In alternative embodiments, different meQTL datasets, whether publicly available or proprietary, may be employed as exposures in EWMR. An illustration of this is the GoDMC meQTL dataset, which encompasses SNP-CpG associations for 420,509 CpG sites identified in whole blood samples from 27,750 subjects. In other embodiments, pregnancy complications such as gestational hypertension, preeclampsia, adverse cardiac events, and pregnancy-related phenotypes such as morning sickness, nausea, weight gain during pregnancy or weight loss postpartum, baby gestational age, baby weight, and lactation issues can be used as outcomes in the EWMR analyses to infer methylation markers causal to these pregnancy complications.

In certain embodiments, Mendelian Randomization takes the form of a two-sample Mendelian Randomization utilizing linear regression. Alternatively, in specific instances, it adopts a three-sample Mendelian Randomization approach. Furthermore, in other embodiments, Mendelian Randomization employs non-linear models to depict the relationship between exposure and outcome.

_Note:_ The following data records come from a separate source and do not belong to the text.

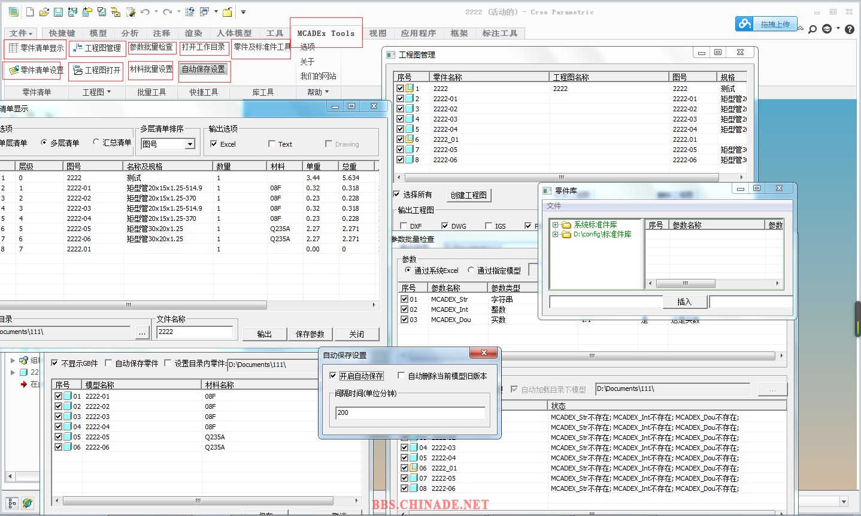Open the 图号 sort order dropdown
Screen dimensions: 861x516
tap(190, 144)
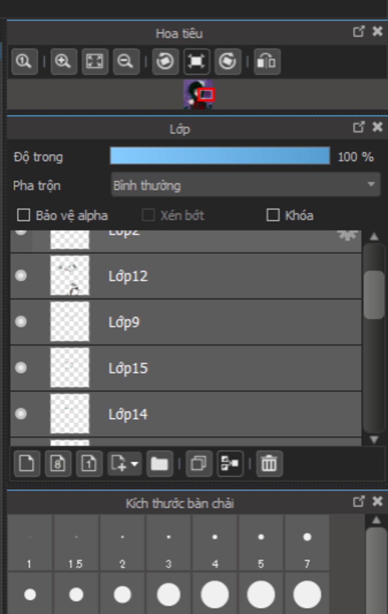
Task: Enable the Bảo vệ alpha checkbox
Action: click(x=23, y=215)
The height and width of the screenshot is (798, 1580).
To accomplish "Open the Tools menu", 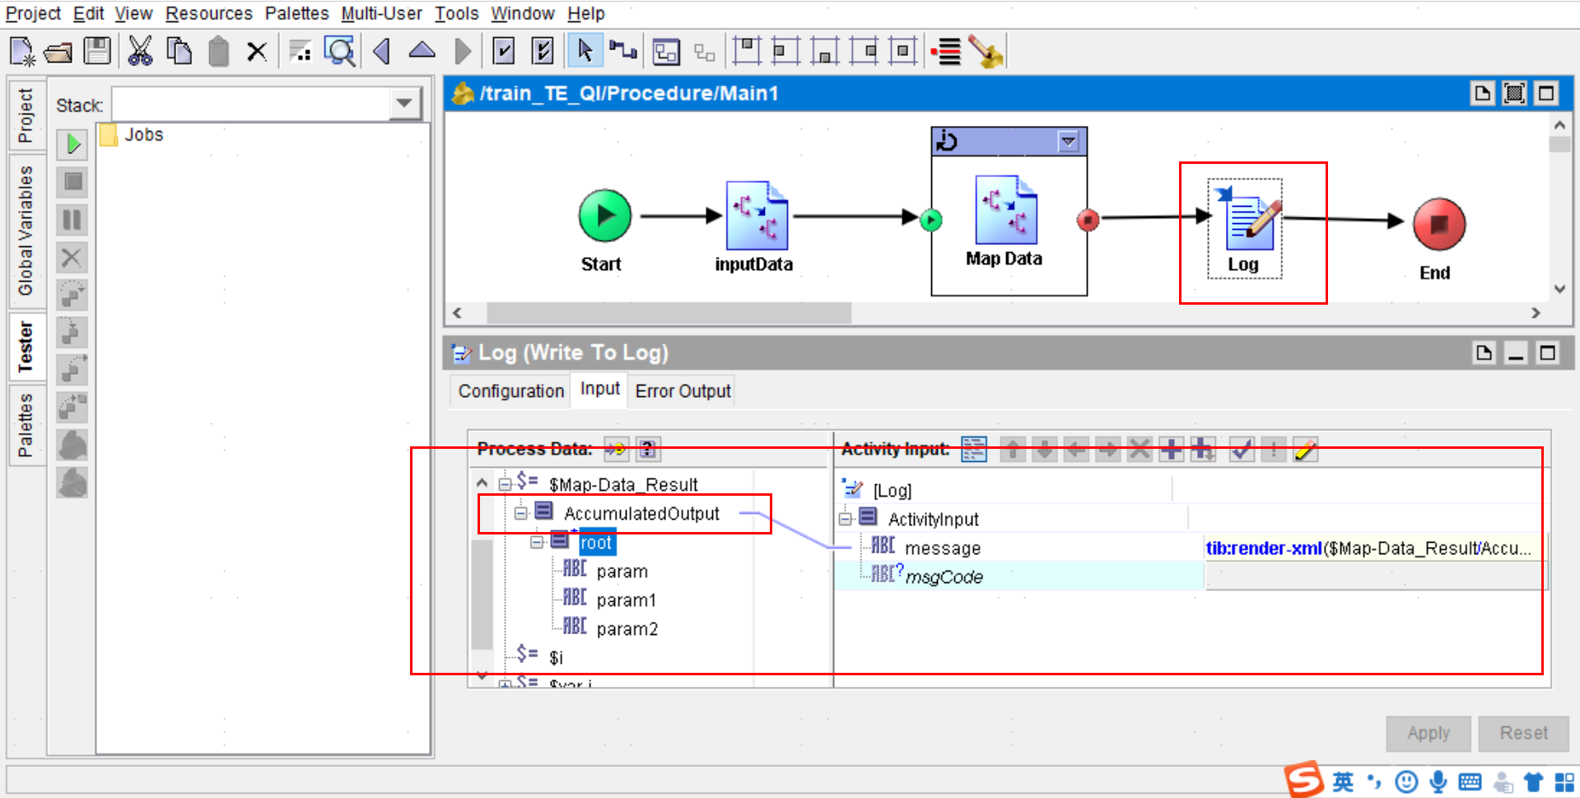I will click(455, 13).
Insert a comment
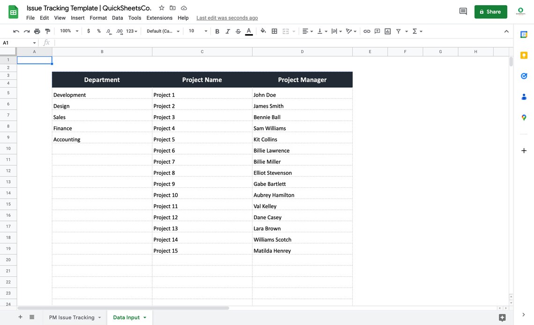534x325 pixels. pyautogui.click(x=377, y=31)
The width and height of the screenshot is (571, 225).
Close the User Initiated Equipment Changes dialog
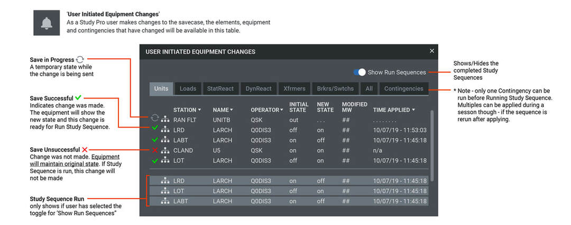point(431,51)
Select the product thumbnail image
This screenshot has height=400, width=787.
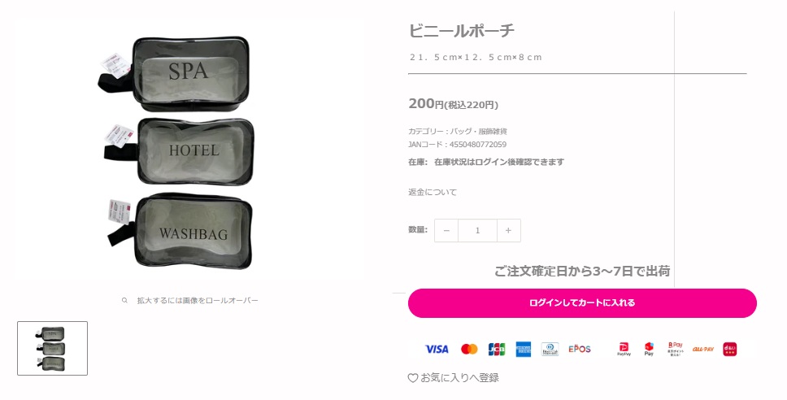tap(52, 348)
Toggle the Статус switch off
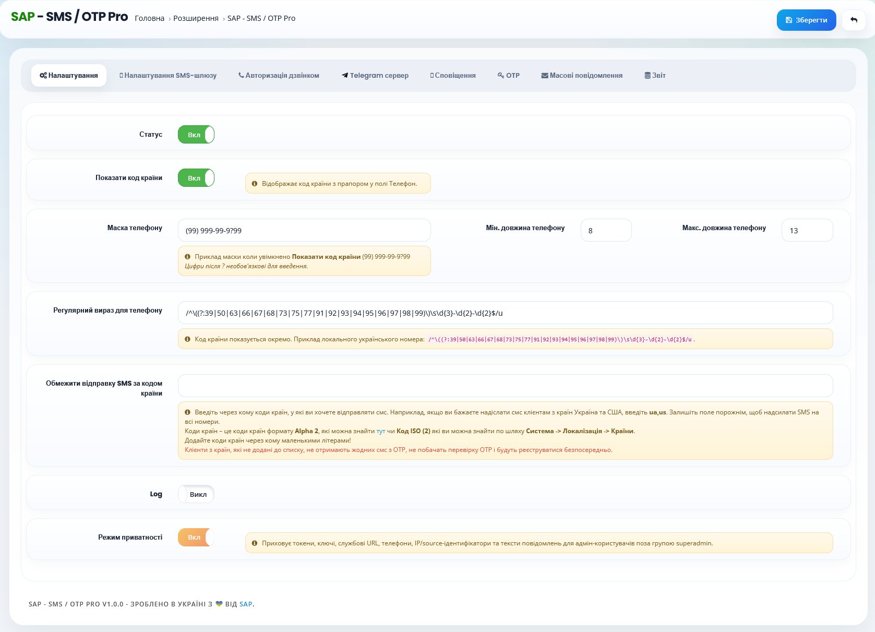This screenshot has width=875, height=632. click(x=196, y=135)
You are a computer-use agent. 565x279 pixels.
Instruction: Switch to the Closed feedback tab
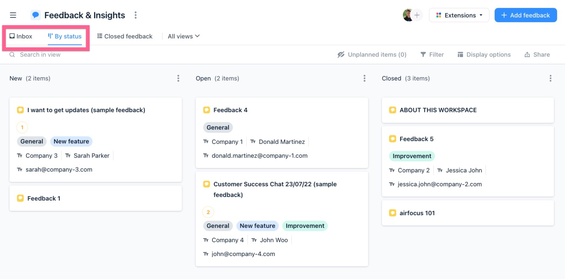point(125,36)
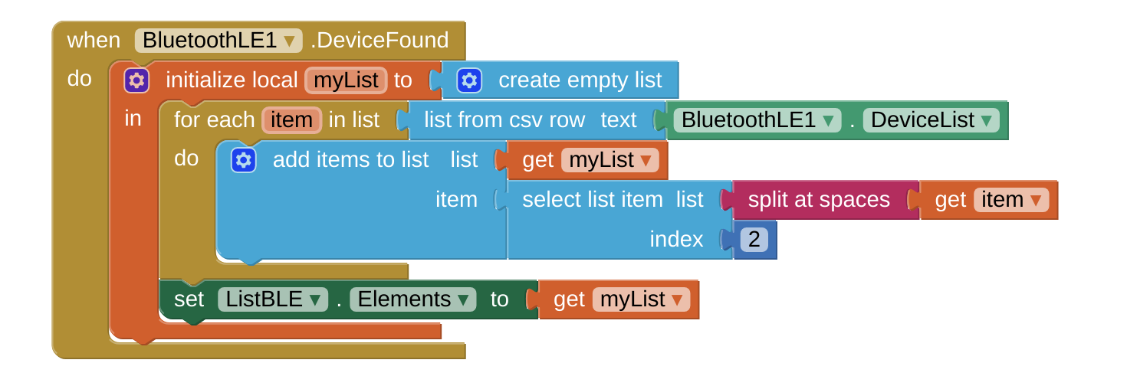Open myList dropdown in bottom get block

677,299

Those skilled in the art understand that various models, both linear and nonlinear, can be constructed between exposures and outcomes to deduce causal methylation markers.

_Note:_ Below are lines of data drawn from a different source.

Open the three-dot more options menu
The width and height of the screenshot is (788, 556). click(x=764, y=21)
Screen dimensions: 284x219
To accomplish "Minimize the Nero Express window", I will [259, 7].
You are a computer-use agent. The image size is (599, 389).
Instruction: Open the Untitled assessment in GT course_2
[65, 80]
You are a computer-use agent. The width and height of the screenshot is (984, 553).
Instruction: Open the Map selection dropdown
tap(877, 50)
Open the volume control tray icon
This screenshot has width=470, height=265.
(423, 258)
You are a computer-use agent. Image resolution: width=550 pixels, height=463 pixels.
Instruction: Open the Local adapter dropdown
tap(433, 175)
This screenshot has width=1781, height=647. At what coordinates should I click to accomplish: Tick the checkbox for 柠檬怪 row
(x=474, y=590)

The risk prediction model builder 116 develops, employing a supervised machine learning methodology, a predictive model for assessing the risk of GDM by leveraging data from the reference population storage 108. In the preferred embodiment, CpGs causally linked to GDM are utilized as input features. The risk prediction model builder 216 may conduct computations for predictive risk models using at least one algorithm, which could be proprietary and/or developed by a third-party source while adhering to the best practices of machine learning.

The risk predictor model builder 216 develops a methylation risk score (MRS) predicting the present risk of GDM. The MRS model is constructed using a machine learning methodology, utilizing a training dataset comprising biological samples of cases (women with GDM) and controls (women who did not have GDM). Each biological sample includes methylation markers measured through external genotyping or sequencing services. In preferred embodiments, biological samples are whole blood samples or blood plasma samples. In other embodiments, biological samples are saliva. In a preferred embodiment, MRS is a risk-weighted linear sum of methylation levels at multiple CpG sites (Ref. 10).

The validation of the risk predictor is carried out on an independent dataset of biological samples. In preferred embodiments, both the training and validation datasets incorporate proprietary data. Publicly available datasets are integrated with proprietary data, subject to pre-processing and normalization through bioinformatics methods. The datasets are then partitioned into training and validation subsets to ensure at least age balance.

In the preferred embodiment, the risk predictor model is learned using an elastic net model using, as input features, CpG markers causal to GDM as identified by EWMR in the risk inference module. In other embodiments, the risk predictor is learned using an elastic net model using, as features, CpG markers that are significantly associated with GDM, and other relevant markers extracted from wearables data, screening tests, or survey data.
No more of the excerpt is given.